*Extracto de página*:
Acabo de cruzarme con una violación en Twitter mientras preparaba esta columna. El usuario @edonor20 ha conseguido más 45.900 visualizaciones desde que el 4 de agosto publicara un vídeo de una escena, presumiblemente simulada, pero rebosante de realismo, en la que un individuo tapa la boca a una joven aterrorizada a la que ha conseguido inmovilizar contra el suelo para abusar sexualmente de ella. La secuencia es violenta, pero supongo que del gusto de Elon Musk y de su concepto absolutista de la libertad de expresión. El nuevo patrón de lo que conocimos un día como Twitter y hoy llaman X pensó, al llegar puesto de mando, que sería buena cosa para el negocio levantar las restricciones sobre la difusión de material pornográfico de distintas intensidades y variaciones. Y en esas estamos: el algoritmo Musk lo mismo te recomienda el vídeo de la renuncia de Espinosa de los Monteros, el de una carabela portuguesa flotando en las playas de Donosti o el resumen de una sesión grupal de sexo protagonizada por una feliz pandilla de copulantes asiáticos.
Mientras Musk juega con el globo de la regulación hasta que le estalle en las manos, el resto de grandes plataformas, como TikTok o Meta, tratan de gestionar como pueden el aluvión de contenidos violentos, también de índole sexual, que cada día alguien trata de subir a una red social. La nueva realidad de la comunicación ha hecho emerger el que posiblemente sea uno de los oficios más ingratos pero más necesarios del mundo. Los moderadores de contenidos actúan de muro de contención para impedir que lleguen a nuestros móviles vídeos y fotografías que documentan todas las expresiones de la violencia más descarnada y cruel de la que es capaz el ser humano: asesinatos, violaciones, decapitaciones, abusos a bebés, actos de tortura sobre los animales o canibalismo, entre otras. Imaginen que pasan ocho horas delante de un ordenador consultando publicaciones con escenas atroces sobre las que tienen que decidir, en cuestión de segundos, si deben ser eliminadas o no, en función de los criterios que le ha marcado la dirección de la compañía. Trabajar como administrador del antídoto contra la viralización, como gendarme de unos contenidos que, si fueran difundidos, desmoronarían el negocio de las redes sociales en cuestión de semanas.

*Sección de datos*:
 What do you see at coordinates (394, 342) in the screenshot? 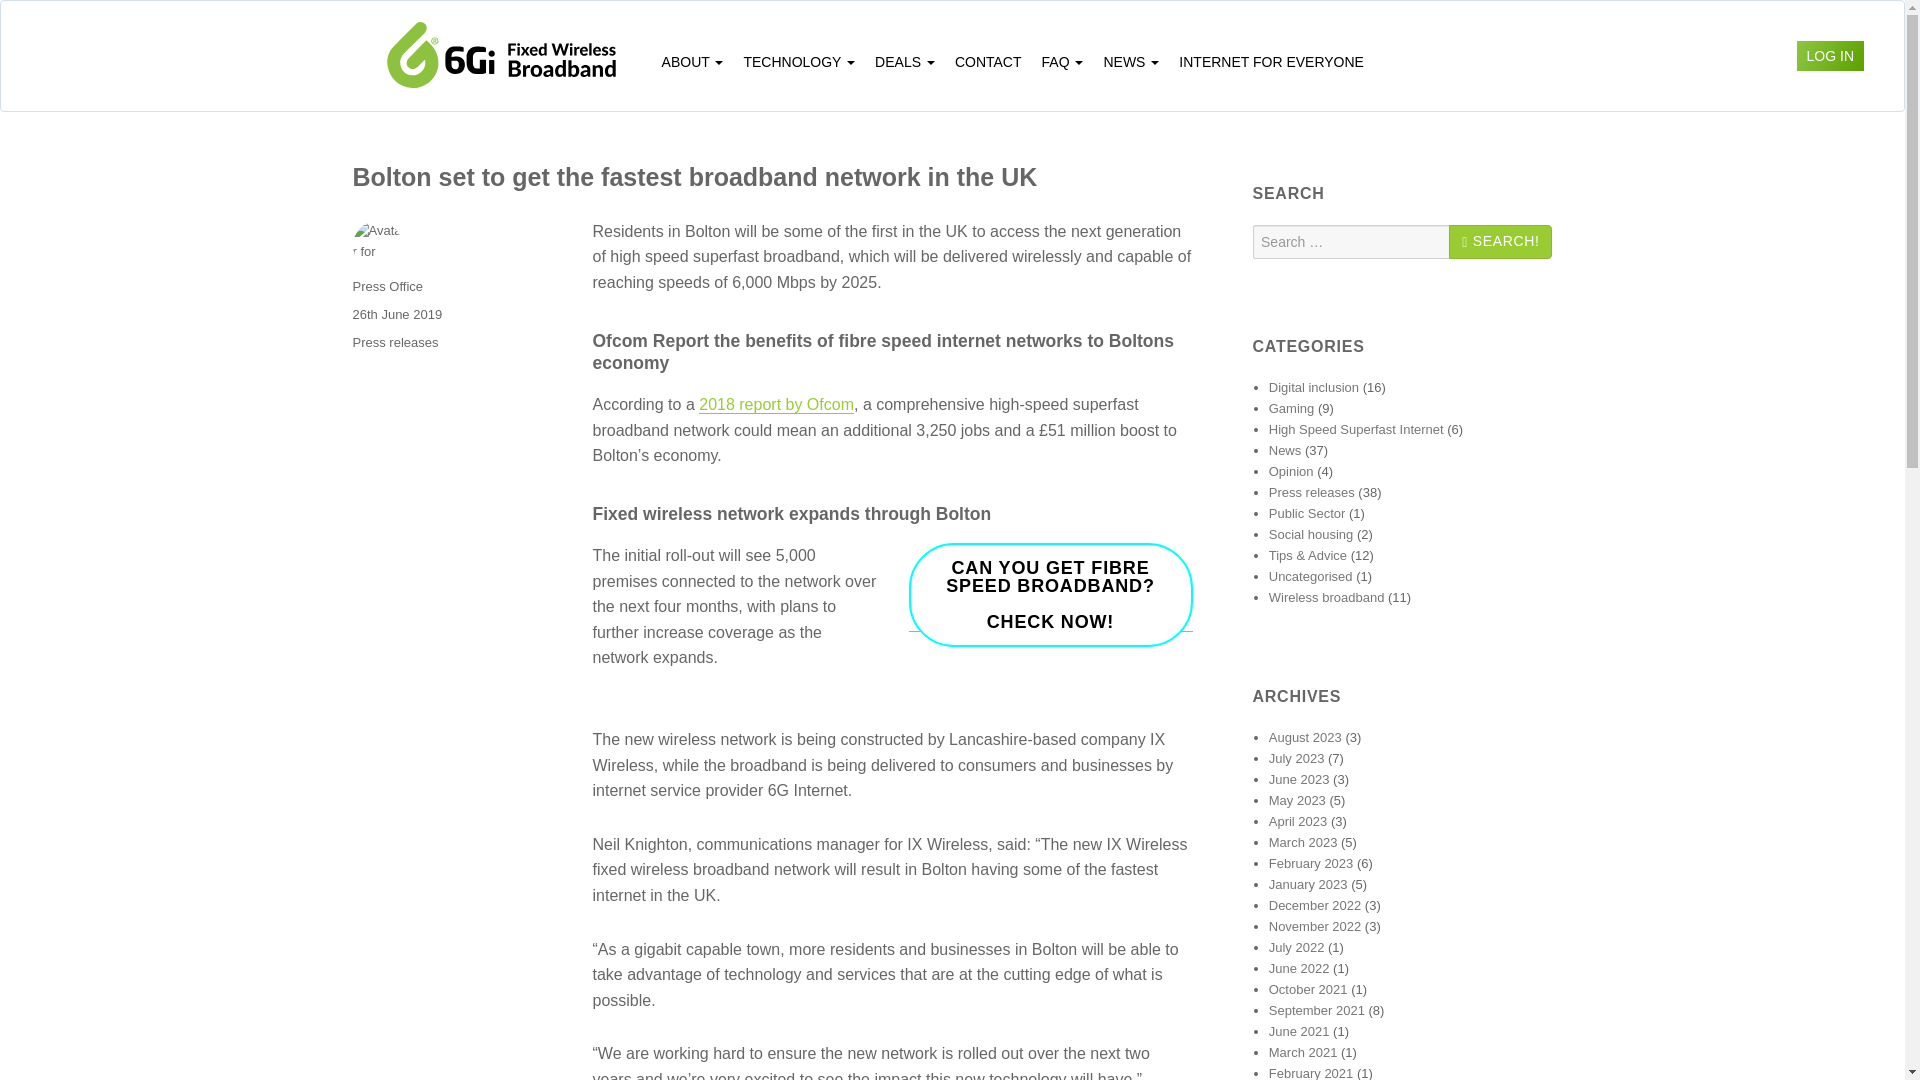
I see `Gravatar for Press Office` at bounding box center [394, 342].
---
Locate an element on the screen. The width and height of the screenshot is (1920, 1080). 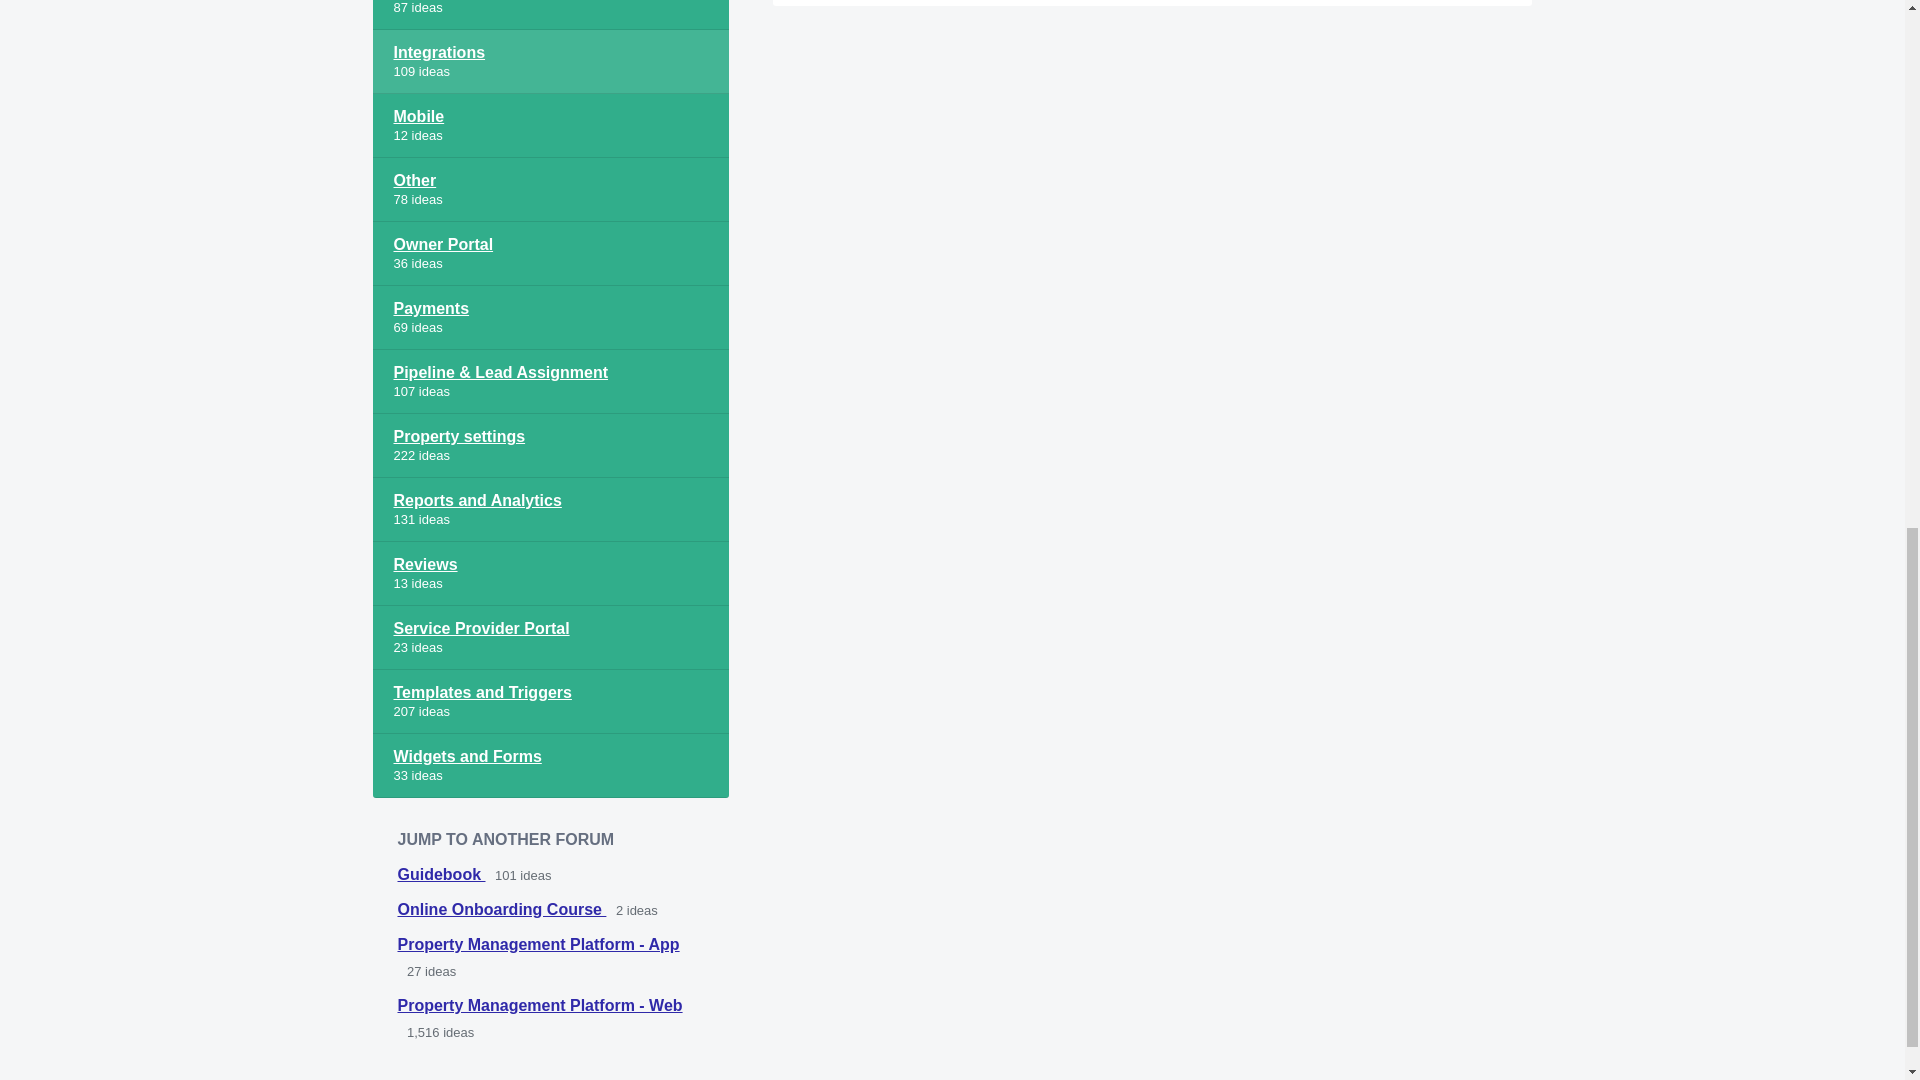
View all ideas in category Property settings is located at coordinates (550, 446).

*Instrucciones de trabajo*:
• A. Responde a estas preguntas sobre la columna acerca de la moderación de contenidos:
(i) ¿Qué día publicó el usuario @edonor20 el vídeo?
(ii) ¿Qué dos grandes plataformas se mencionan como ejemplo de las que tratan de gestionar el aluvión de contenidos violentos?
(iii) ¿Cuántas horas delante de un ordenador se pide al lector que imagine?
• B. ¿Cómo se traduce al inglés esta oración de la columna acerca de la moderación de contenidos: «La nueva realidad de la comunicación ha hecho emerger el que posiblemente sea uno de los oficios más ingratos pero más necesarios del mundo.»?

*Respuestas numeradas*:
• A.
(i) El 4 de agosto.
(ii) TikTok y Meta.
(iii) Ocho horas.

• B. The new reality of communication has given rise to what is possibly one of the most thankless but most necessary jobs in the world.